Prix du cacao : Douala casse la barre des 2 000 FCFA/kg, et ça secoue les bassins

Douala vient de casser l’ambiance
En principe, quand la saison sèche s’installe, le planteur respire un peu. Les pistes sont moins “savonées”, les camions n’entrent plus au village comme des pirogues, et les acheteurs arrêtent souvent de couper dans les prix avec leurs fameuses “décotes”. Bref, normalement, ça doit monter.
Sauf que non.
Le 5 février 2026, le cacao à l’embarquement au port de Douala s’est négocié entre 1 800 et 1 950 FCFA/kg, selon le Système d’information des filières (SIF) piloté par l’ONCC. Et surtout, ça signifie une chose très simple : on est repassé sous la barre psychologique des 2 000 FCFA/kg.
La baisse qui tombe au mauvais moment
Le niveau observé marque un repli d’environ 200 à 300 FCFA par rapport à il y a deux semaines.
Et comme le port influence le “bord champ”, la nouvelle se propage directement dans les bassins de production. Moralité : quand Douala tousse, le village attrape la grippe.
Le plus piquant, c’est le timing. La saison sèche a commencé depuis décembre 2025 et, d’après les acteurs de la filière, c’est justement la période où les décotes liées aux surcoûts logistiques en saison des pluies sont censées disparaître progressivement. Mais là, au lieu d’une bonification, c’est le contraire qui se passe.
Les fameuses “décotes” et la réalité des routes
Dans la filière cacao, il y a une vérité que même le soleil ne peut pas contester : les routes. Pendant les pluies, certains axes deviennent des parcours du combattant, donc les acheteurs appliquent des décotes pour couvrir les surcoûts. Quand la saison sèche arrive, on s’attend à ce que ces décotes se calment.
Mais si le prix à Douala baisse, même sans boue, même avec la poussière, le planteur peut quand même se retrouver à vendre moins bien. Et ça, c’est la double peine version cacao.

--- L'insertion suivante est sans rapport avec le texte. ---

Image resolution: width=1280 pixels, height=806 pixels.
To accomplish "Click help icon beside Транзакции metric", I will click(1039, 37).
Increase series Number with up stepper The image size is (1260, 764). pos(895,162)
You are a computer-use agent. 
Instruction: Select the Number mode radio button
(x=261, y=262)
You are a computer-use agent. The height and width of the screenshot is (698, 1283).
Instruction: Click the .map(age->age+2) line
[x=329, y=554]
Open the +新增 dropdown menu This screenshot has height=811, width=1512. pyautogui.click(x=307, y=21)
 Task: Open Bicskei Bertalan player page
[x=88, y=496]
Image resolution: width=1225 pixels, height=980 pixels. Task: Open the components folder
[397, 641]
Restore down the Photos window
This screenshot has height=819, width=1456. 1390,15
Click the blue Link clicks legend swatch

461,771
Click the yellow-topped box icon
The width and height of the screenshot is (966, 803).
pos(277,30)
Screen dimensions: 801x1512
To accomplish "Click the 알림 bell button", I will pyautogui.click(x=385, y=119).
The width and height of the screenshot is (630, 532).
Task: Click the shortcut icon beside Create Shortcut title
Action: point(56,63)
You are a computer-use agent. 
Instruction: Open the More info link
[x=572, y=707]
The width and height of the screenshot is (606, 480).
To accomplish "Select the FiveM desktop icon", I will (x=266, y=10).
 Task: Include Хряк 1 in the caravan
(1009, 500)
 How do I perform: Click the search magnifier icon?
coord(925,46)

Un choc frontal avec les prévisions officielles
Autre gros sujet : la cohérence entre les attentes et le terrain. Pour la campagne 2025-2026, les pouvoirs publics tablaient sur des prix moyens aux producteurs compris entre 3 200 et 5 400 FCFA/kg, nettement au-dessus des niveaux constatés à l’export en ce moment.
Et c’est là où ça devient sensible. Parce qu’au village, on ne mange pas “des prévisions”. On mange des prix du jour. Quand le port affiche 1 800–1 950, les chiffres de 3 200–5 400 sonnent comme un message vocal WhatsApp qu’on a “vu” mais qu’on n’a pas encore “vécu”.
Pourquoi le cacao compte autant pour le Cameroun
Ce n’est pas juste une histoire de planteurs. Le cacao pèse lourd dans la balance nationale. Ces dernières années, la hausse des prix aux producteurs a même renforcé le poids du cacao dans les recettes d’exportation.
Selon l’INS relayé dans un rapport, au 1er trimestre 2025, les ventes de fèves de cacao brutes ont généré 500,3 milliards FCFA, soit 44,8% des recettes globales d’exportation, au point de supplanter les hydrocarbures sur la période.
Quand ça va bien, tout le monde est content. Quand ça baisse, ce n’est pas juste “la plantation” qui souffre, c’est aussi l’économie qui serre un peu les dents.
Ce que ça change concrètement pour les planteurs, maintenant
Dans l’immédiat, ce passage sous 2 000 FCFA/kg au port de Douala envoie un signal clair : le marché peut surprendre, même quand la saison dit normalement l’inverse. Pour les producteurs, ça se traduit souvent par moins de marge, moins de capacité à investir, et plus de pression sur les ménages, surtout en période où tout coûte déjà cher.
Et sur le terrain, la question devient vite simple, très simple : si le cacao ne “parle” plus bien, on fait comment pour payer école, santé, intrants, main-d’œuvre, et la vie qui n’attend personne ?
La saison sèche était attendue comme la période où le cacao allait respirer un peu. Douala vient de rappeler une règle brutale : le marché n’a pas de sentiments, et la barre des 2 000 FCFA/kg n’est pas un droit, c’est un combat.